Using Email Marketing to Build and Maintain Customer Loyalty in Real Estate.
Real Estate agents have a challenge in maintaining a relationship between purchases. The same applies for other large purchases such as yachts, jewelry, RVs, automobiles and travel. Email Marketing is the perfect tool to build and keep loyal customers.
In industries like residential real estate (or yacht/automobile/furniture/jewelry sales) , where even your best clients typically go years between purchases, how do you maintain the type of loyalty that ensures they really will come back to you?
The options are numerous, and growing. Two years ago, nobody had heard of Twitter – and yet it is already touted as a must-have in your personal marketing arsenal. The same goes for other social media such as Facebook (there are a dozen more and growing, but it seems pretty apparent that Twitter and Facebook have broken from the pack in terms of wide popularity).
Which again raises the essential question: how do you continue to add the value that will cement to your relationship with clients during the long periods between purchases?
With the advent of the trendy new social media outlets, there is one stalwart tool that seems to be frequently overlooked, and that’s email. I find this surprising, since the Direct Marketing Association has done research that shows that email marketing consistently delivers the best return on investment. Even with the new tactical tools, email can serve as the key foundation to your ongoing marketing program.
Of course, there is email, and then there’s email. A simple text broadcast to your client mailing list may generate a phone call or two, but real estate is about life, and your use of email must reflect an understanding of what’s happening in your clients’ lives when they aren’t in the market for a new home. Besides building and nurturing personal loyalty to your services, your email marketing program should also be:
Besides delivering “news you can use,” it’s critically important that these outreach efforts be personalized. An email message that begins, “Dear Customer” is an instant candidate for the delete button. Fortunately, there are some sophisticated email marketing programs that allow messages to be personalized relatively simply.

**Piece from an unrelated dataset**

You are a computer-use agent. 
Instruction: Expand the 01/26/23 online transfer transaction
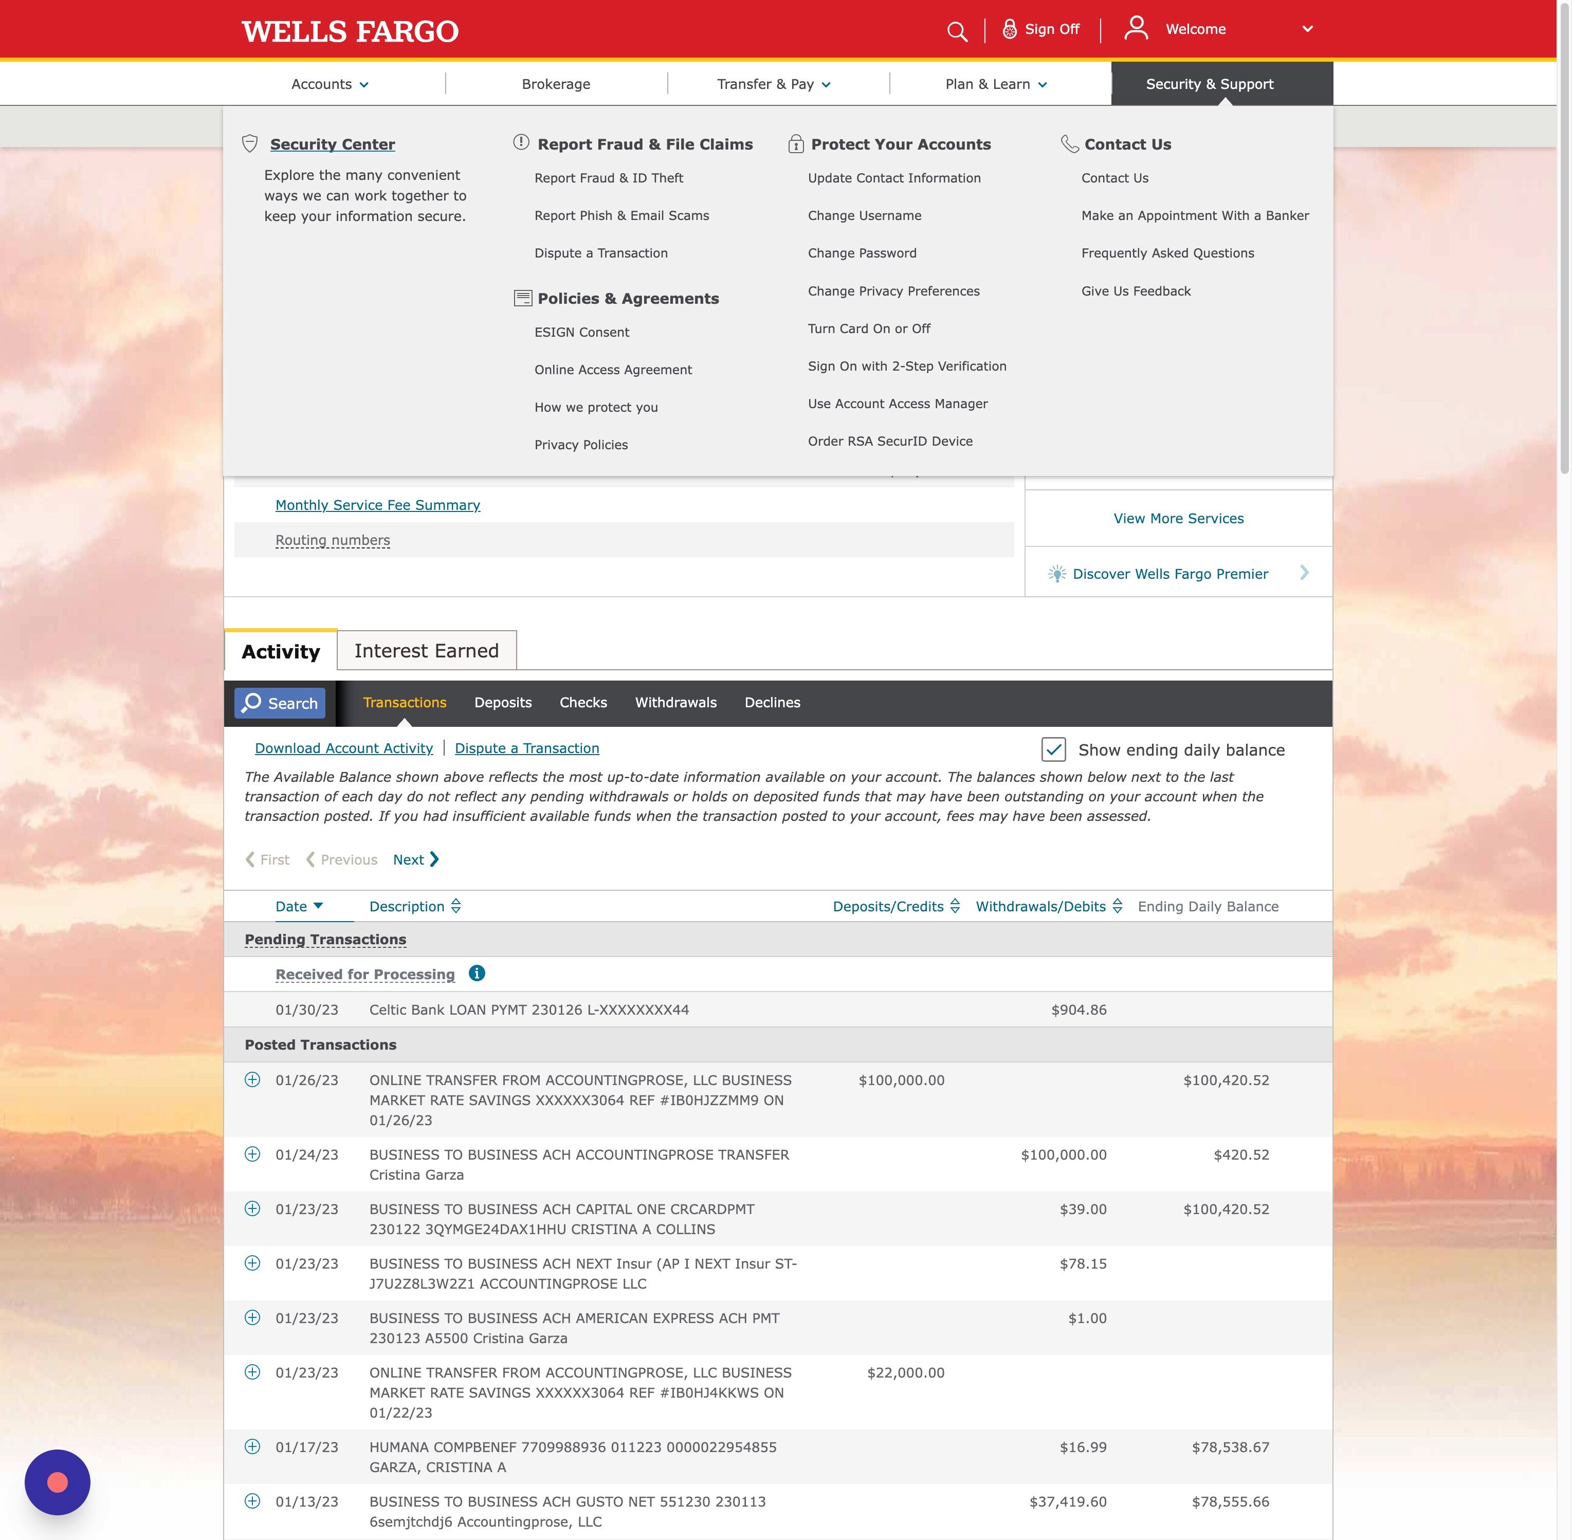point(252,1079)
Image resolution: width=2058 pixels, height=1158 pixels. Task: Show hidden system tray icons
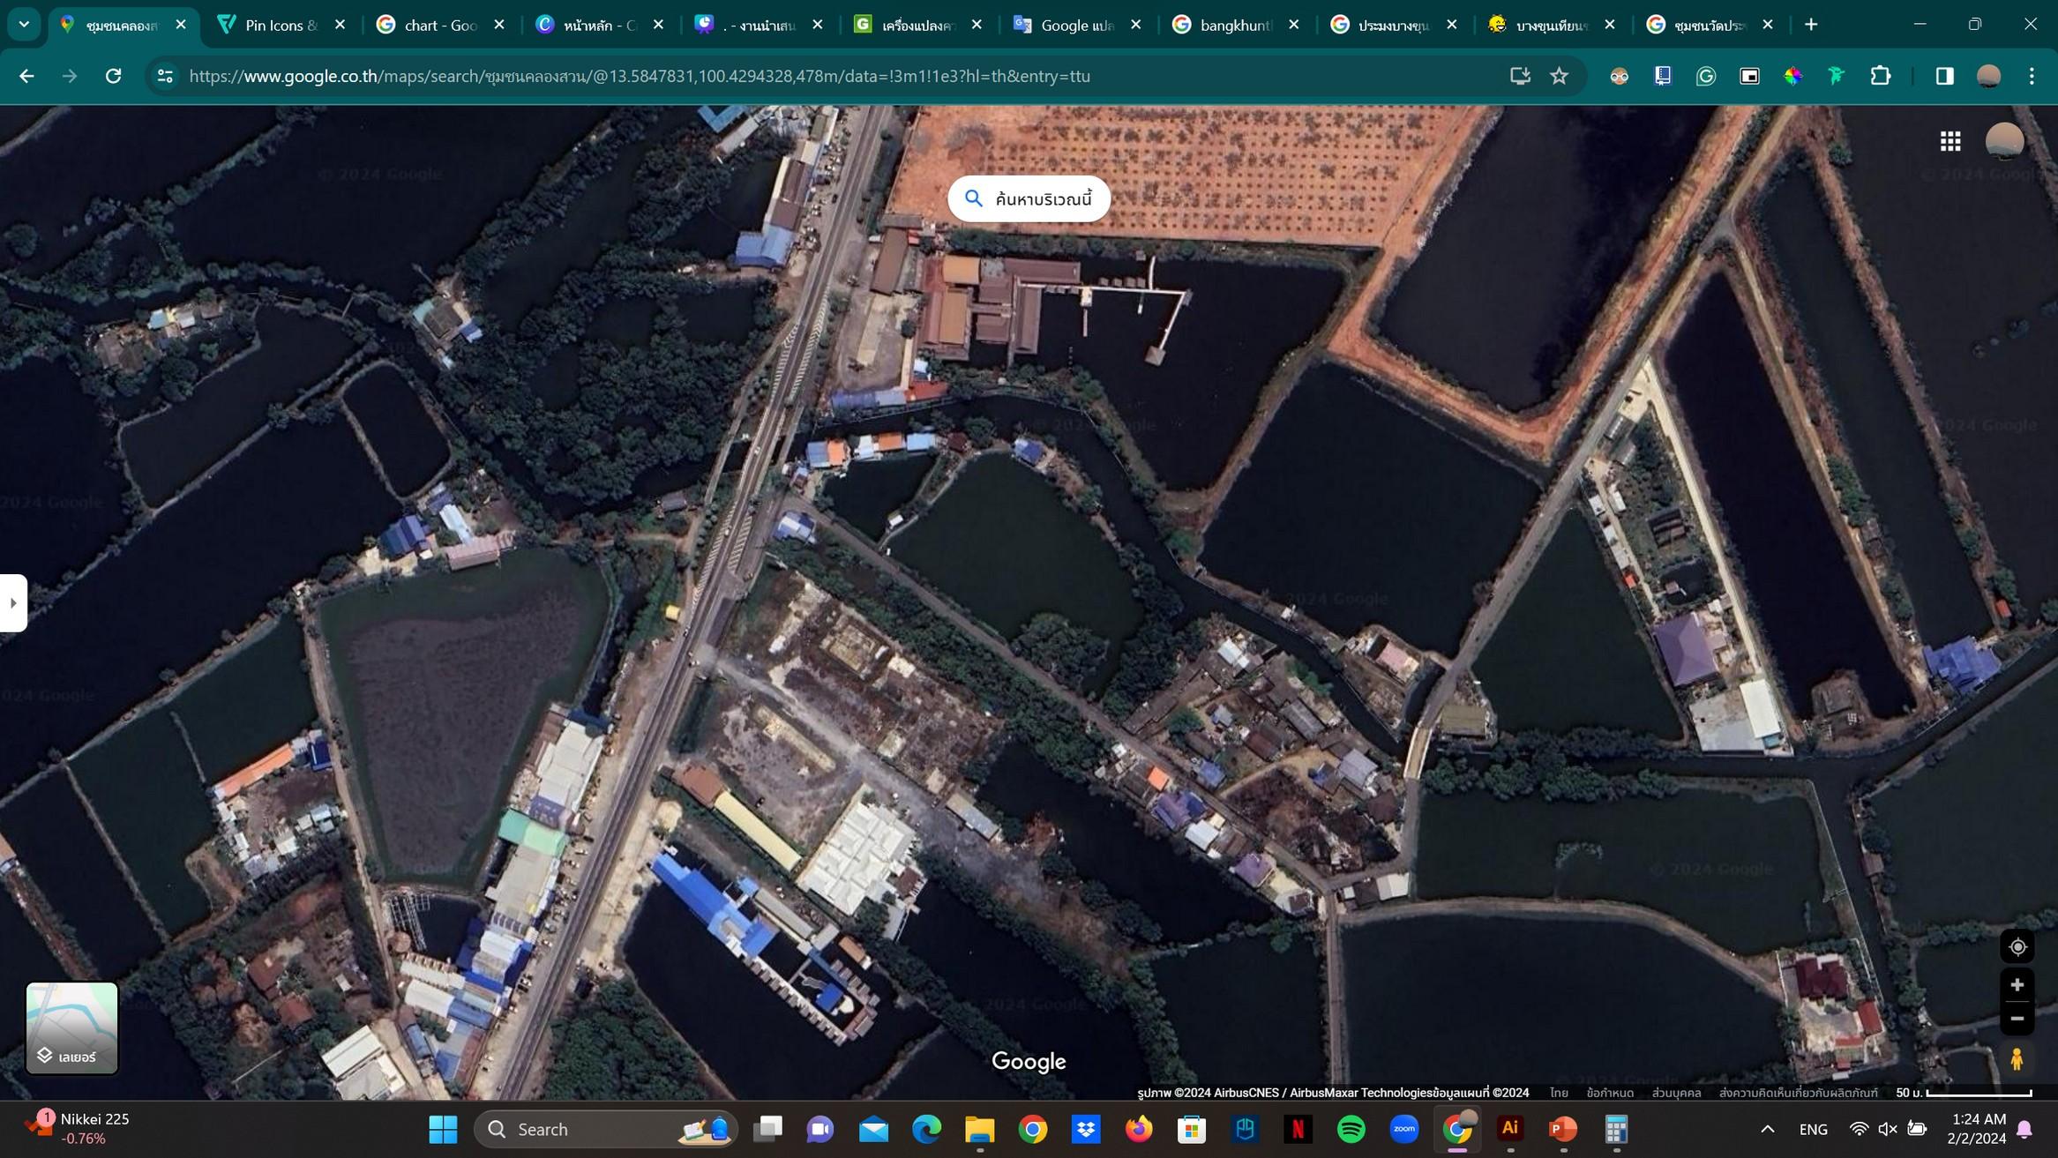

Consistency is another key. Your e-messages should go out about once a month. More often, and you run the risk of clients feeling bombarded against their will. Less often, and they forget about you. Consistency equals familiarity equals loyalty.
How does that work in the real world? Great example: I know of a resident in my hometown of Seattle who, over the years, purchased three homes from a very well-known local agent. Yet the client transferred his loyalty to another, less-established agent because he appreciated receiving regular emails that talked not just about real estate in his chosen community, but general market conditions, lifestyle tidbits and even humor. The next $30,000 commission will go to the upstart agent who used email to effectively establish a personal relationship with the client.
Of course, just as no two properties are alike, so too are there vast differences in approaches to email marketing. No matter at which level your marketing budget and commitment are, there are some basics to really making your message resonate with your clients. For example:
- Get personal. We’ve already touched on this, but it bears repeating. Your clients will ignore messages that begin, “Dear Customers.” Given the sophistication of some of the new email marketing tools, there is no excuse for this. The personalizing functions of a good program let you communicate seemingly one-on-one, and that is a big measure of its impact.
- Use pictures. Five years ago, 90 percent of all emails sent were text only. But so much of the home-buying decision is visceral that using well-chosen imagery enormously enhances its impact, and attracts them to a property they might otherwise have passed over.
- Customize. It is possible to tailor messages to a customer’s gender, age, purchase history, lifestyle interests and specific neighborhood. If your email marketing agency doesn’t provide this, keep looking.
- Be patient. It takes time to gain traction with a marketing initiative like this. We ask our clients for at least a year to really see results. Trust is the result of consistent behavior over time.
- Keep it short. When people are receiving 25, 50 or even 100 emails each day, they do not have time to linger over a long-winded message. Get to the point. They’ll appreciate it.
Speaking of multiple messages, this is probably a good place to talk about spam – or more specifically, how to avoid having your messages flagged by the ever-more-aggressive spam filters in use today. Internet experts estimates that 94 percent of all messages sent over the Internet today are spam.
Spam filters work by searching for and flagging specific words or phrases, obviously, but they also employ algorithms that examine suspicious word-to-images ratios (which can be read as porn). When composing emails, we hand-code our messages using W3C (World Wide Web Consortium) protocols and perform an “Inbox Preview” before they get sent, assuring proper delivery.
On each email, include an easy opt-out link to maintain credibility and to comply with the law. List your physical address and include accurate “subject” and “from” lines.
Finally, know your results. In the toolkit of the successful modern real estate professional, this is one of the biggest advantages that email has over the social media tools. My company, Email Broadcast, produces reports for my clients that the number of emails sent, opened and acted upon. With email marketing, you can find out what worked and what didn’t.
With all of the sophisticated technology available to us, it still bears remembering that the tools that are the most effective for us in generating leads and closing sales are those that make our clients feel special. Isn’t that what we all want?